Aris pushed himself up. “You’re right. You do.”

“And so do you!” She sounded almost angry.

“I hope so. I used to think so, but—”

“But you’ve been listening to them. To him.”

Aris shook his head. “No—it’s not that. I think—I think Father Gird saw things from his own side—as a peasant—and so for peasant-born it’s a little easier to catch his vision. It all fits. When I try to think like you, I see it clearly, but when I try to see it like Lady Dorhaniya, or Luap, I see other possibilities. Gird didn’t have any reason to trust magery; even with me, he wished my healing would work some other way. He had no place for magery in his mind, no place it would serve the dream and not harm it. He agreed my healing was good, but he would not have agreed that being able to lift stones by magery was good. He would think how they could be used to hurt people. What I know is how much the magery hurts if you don’t use it. Again, he understood that about my healing power, but I don’t think he realized that it’s true of any magery. It’s like—suppose someone said to you, ‘Don’t lead. Don’t learn. Don’t question anything.’ ”

Seri had been scowling, but at the last her face changed expression. “No one could tell me that! I have to, it’s the way the gods made me—”

“Yes, and the mageborn who have magery are that way, just as you are eager to learn, curious about everything, quick to lead. Remember our childhood? You got whacked with a spoon often enough for being—what did the old cook say?—nosy, bossy, always asking questions. You couldn’t help it, but what do you think it would’ve felt like if you’d tried to change?”

“I suppose . . . I’d have felt trapped, like a wild animal tied in a barn. Ugh!” She shivered. “Why did you have to say that? I don’t like to think about it.”

“But when I tried not to heal, you said you understood. . . .”

“I knew you were unhappy, and I knew you would never do anything wicked, Aris, but I didn’t imagine—gods forgive me, but I didn’t really think what it might be like. I was thinking of the people who needed you, that you could heal.” She leaned against him, as she had in childhood. “I’m sorry, Ari. It just never occurred to me.”

“It’s all right.” He leaned back, comforted by her presence, by the familiar warmth and smell of her. “But can you try to understand, now, why it’s so hard for the mageborn who have those talents to leave them unused?”

“I suppose.” The doubt in her voice had no real solidity; he knew he had won his argument. He waited. In a few moments, she spoke again, slowly, thinking it out aloud. “And I suppose it’s as bad—or worse—for Luap. Is that what you’re saying? He’s a king’s son by birth, but he never got to be a king’s son. They didn’t know he had the magery; he never had training in its use. Yet he has it, and it’s as restless in him as your healing is in you, or my curiosity is in me. I wonder if the royal magery would be stronger?”

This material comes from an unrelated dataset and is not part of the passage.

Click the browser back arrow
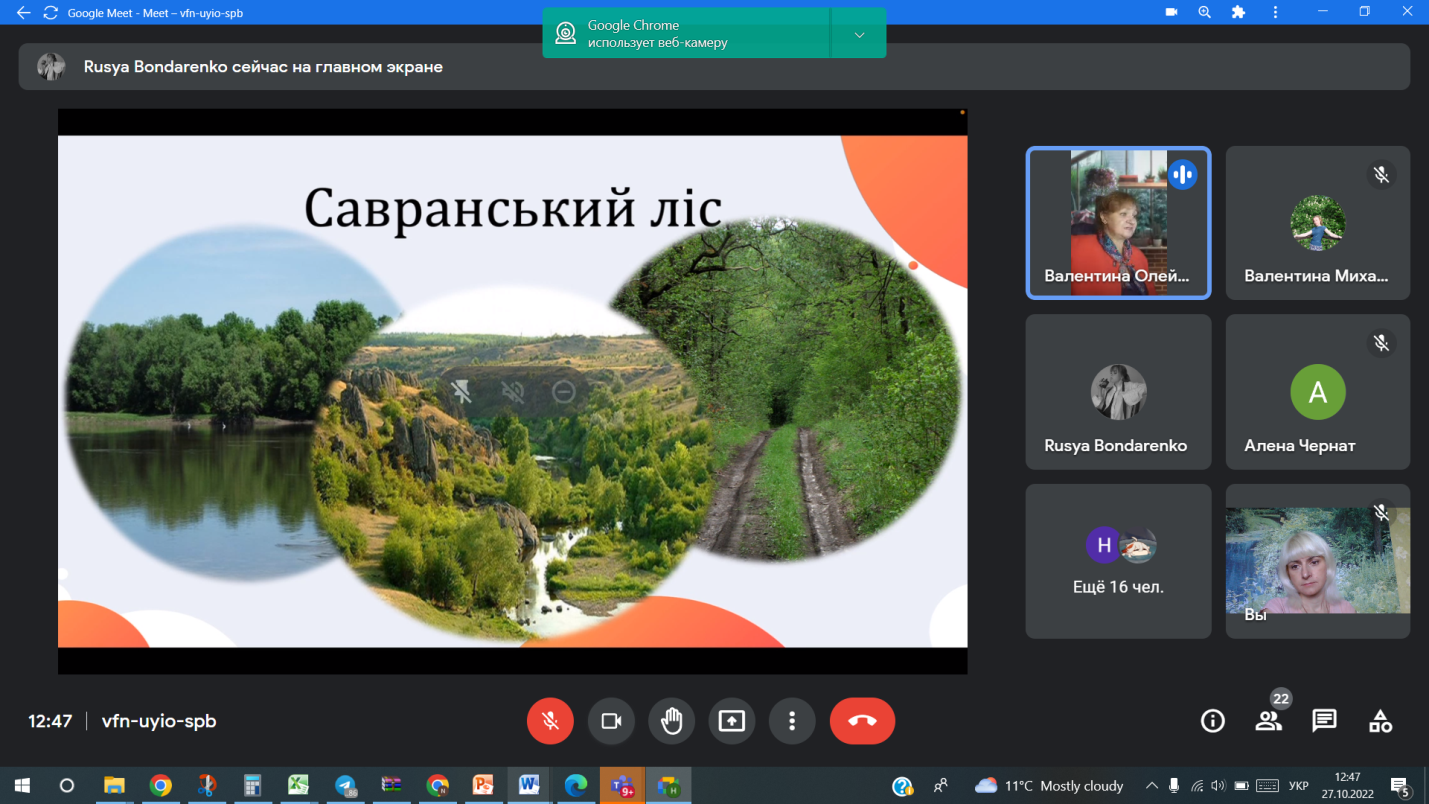The width and height of the screenshot is (1429, 804). pos(24,13)
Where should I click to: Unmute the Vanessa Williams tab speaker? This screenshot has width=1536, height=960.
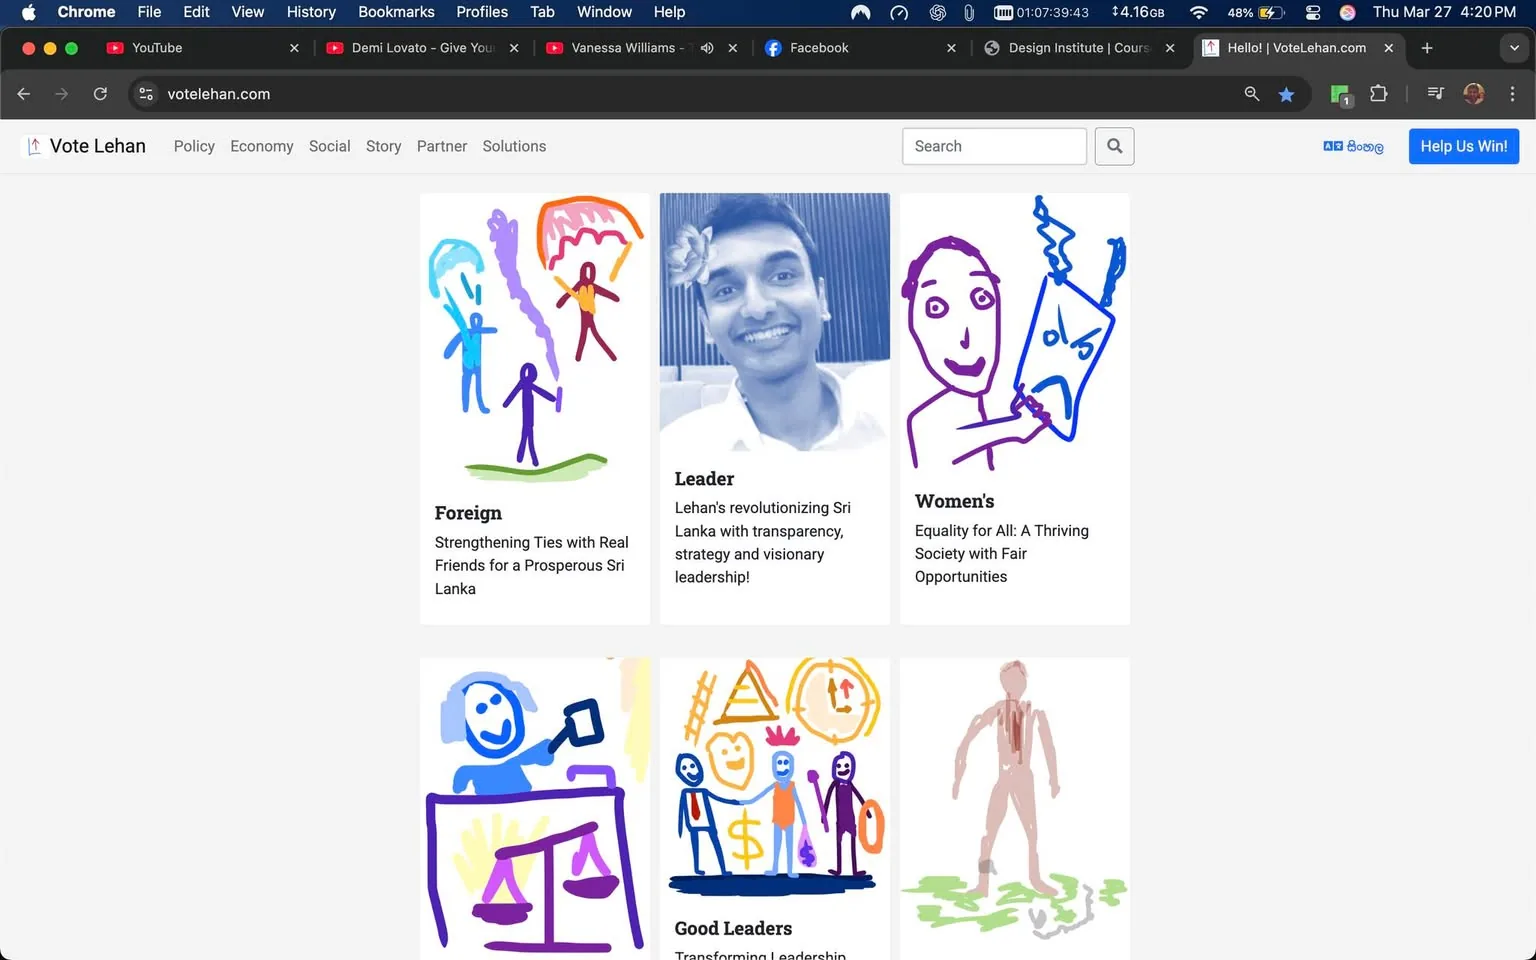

“Arranha says it is, that when it comes it either comes in full or not at all—and that Luap has it. I don’t think Gird ever knew how hard it was for Luap, or recognized how determined Luap was to be loyal to Gird.” He felt Seri shift against his side, and then relax again.

“I suppose,” she said again. “I would think that for Gird—but then, Gird never asked me to do anything but be what I am.”